Is Northwestern basketball boring?


Does this look like boring basketball to you?

When the Big Ten basketball schedule was released it included just one national game for Northwestern on CBS or ESPN. That game is February 25, 2010 at Iowa. Now, this will be a very important game, but as the Daily Herald's Lindsey Willhite astutely points out, the Big Ten has 70 open game slots between ESPN, ESPN2 and CBS. That's an average of 6.36 national television opportunities per team. Northwestern gets exactly 1. Is this because Northwestern basketball is boring?

Well, last season Ken Pomeroy created FanMatch. In the blog post announcing the addition he wrote:

"Actually, the games are rated for competitiveness and level of play with a lean towards higher-scoring games without using any cookies. Because that's what I like to see, and basically, everybody likes what I like. And I don't tell you what network each game is on or what time it's played at. You have to do a little work to figure out how to see the game. But once you do, you're almost guaranteed* to enjoy your viewing experience!"

Now, most fans do have a tendency to gravitate towards higher scoring games, which is a reason that Northwestern - and it's 63.5 points per game (268th in the country) - is often cited as a team that shouldn't be on national television representing the Big Ten. But there are a number of other reasons why the Wildcats deserve more attention.
What are some other categories besides points scored that matter to fans?
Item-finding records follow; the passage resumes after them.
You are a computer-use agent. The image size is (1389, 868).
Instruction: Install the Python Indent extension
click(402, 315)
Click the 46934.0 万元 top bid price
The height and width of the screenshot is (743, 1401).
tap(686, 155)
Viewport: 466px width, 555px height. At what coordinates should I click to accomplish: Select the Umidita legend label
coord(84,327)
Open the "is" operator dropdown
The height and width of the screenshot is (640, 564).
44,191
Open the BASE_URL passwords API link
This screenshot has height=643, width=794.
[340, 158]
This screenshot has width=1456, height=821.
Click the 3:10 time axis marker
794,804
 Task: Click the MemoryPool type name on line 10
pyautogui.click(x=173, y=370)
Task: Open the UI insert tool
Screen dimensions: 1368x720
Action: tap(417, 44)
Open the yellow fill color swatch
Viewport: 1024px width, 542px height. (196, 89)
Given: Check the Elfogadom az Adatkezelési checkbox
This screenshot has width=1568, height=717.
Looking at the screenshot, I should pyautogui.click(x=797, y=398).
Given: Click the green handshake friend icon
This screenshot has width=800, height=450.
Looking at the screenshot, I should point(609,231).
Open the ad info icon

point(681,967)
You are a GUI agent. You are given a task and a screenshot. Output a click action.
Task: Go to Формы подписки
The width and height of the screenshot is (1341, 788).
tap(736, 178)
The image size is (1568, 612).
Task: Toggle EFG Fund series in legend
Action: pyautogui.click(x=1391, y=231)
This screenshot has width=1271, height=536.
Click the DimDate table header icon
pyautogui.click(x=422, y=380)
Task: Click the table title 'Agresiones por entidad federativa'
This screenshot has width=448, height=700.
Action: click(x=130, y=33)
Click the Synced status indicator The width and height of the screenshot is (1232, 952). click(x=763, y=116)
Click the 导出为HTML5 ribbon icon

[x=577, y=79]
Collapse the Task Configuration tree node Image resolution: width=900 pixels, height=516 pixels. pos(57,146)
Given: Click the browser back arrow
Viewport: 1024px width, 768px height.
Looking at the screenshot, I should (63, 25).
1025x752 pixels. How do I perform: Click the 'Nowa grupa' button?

Here's a list of six things I think are interesting in a college basketball game:

  • Efficient offense
  • Superstar players
  • Competitiveness
  • Good passing
  • Lots of three-point shots
  • Big stakes - NCAA Tournament bubble, rivalry games, etc.

These things are all things that make a game really exciting. Just think, when's the last time you watched a basketball game and something other than these six things drew your attention. So how does Northwestern do in each category? Let's break it down real quick.

Efficient offense - The Wildcats had one of the most efficient offenses in basketball last season. The Princeton offense, when it works well, is a beautiful thing to behold. Northwestern's adjusted offensive efficiency was 110.6, or 49th in the country, according to KenPom. If you want to see good offense Northwestern is a team to watch.

Superstar players - Due to the nature of the Princeton offense Northwestern doesn't have any big name superstars. Kevin Coble is the biggest "name" on Northwestern after the graduation of Craig Moore. It is possible that Michael Thompson could be another player fans gravitate towards, but, in general, there's nobody on the Wildcats that's a must-see athlete or a guaranteed NBA first round pick.

Competitiveness - Last season, Northwestern had seven games decided by three points or fewer. A number of others were decided by fewer than six points. The Wildcats' games all seemed to come down to the final few possessions. You're on the edge of your seat the entire game when watching a Wildcats game. It surely is exciting basketball from that standpoint.

Good passing and lots of three-point shots - These two relate to the first criteria of offensive efficiency, but there's something about pretty feeds and long-distance treys that get fans excited. Northwestern has both of these in droves. The Wildcats were second in the country in assists per field goals made last season. They also were 40th in the country in three-pointers attempted per field goals attempted.

Now, all these wonderful things about offense are all well and good, but it's not everything. Chicago State is an exciting team offensively, but no one is clamoring to have the Cougars on national television. This brings me to the final point.

Big stakes - The games have to matter! Northwestern's haven't mattered much, well... ever. The fact that the Wildcats don't have a perfect regional rival in the
Big Ten doesn't help either. It seems like Illinois and Purdue, while
"rivals," view other games as more important. So do the television
networks. Still, with the majority of the team's core returning and a possible run at NCAA Tournament berth expected, Northwestern games are about to mean an awful lot. That's the best way for games to have impact, by being on the bubble.

Willhite put it best when he said:

"Here's the other thing: One of these years -- maybe this one -- Northwestern basketball is going to have its Rose Bowl epiphany. The Wildcats never have been to the NCAA Tournament, but they were in the ballpark down the stretch last year and I believe they're going to get closer and closer as time goes on.

The networks are going to wish they had a chance to do one of these late-season games when Northwestern is on the NCAA bubble. Or maybe not. They probably have a bunch of numbers to prove otherwise."

Still, the networks won't know until they try. Northwestern basketball - made for television.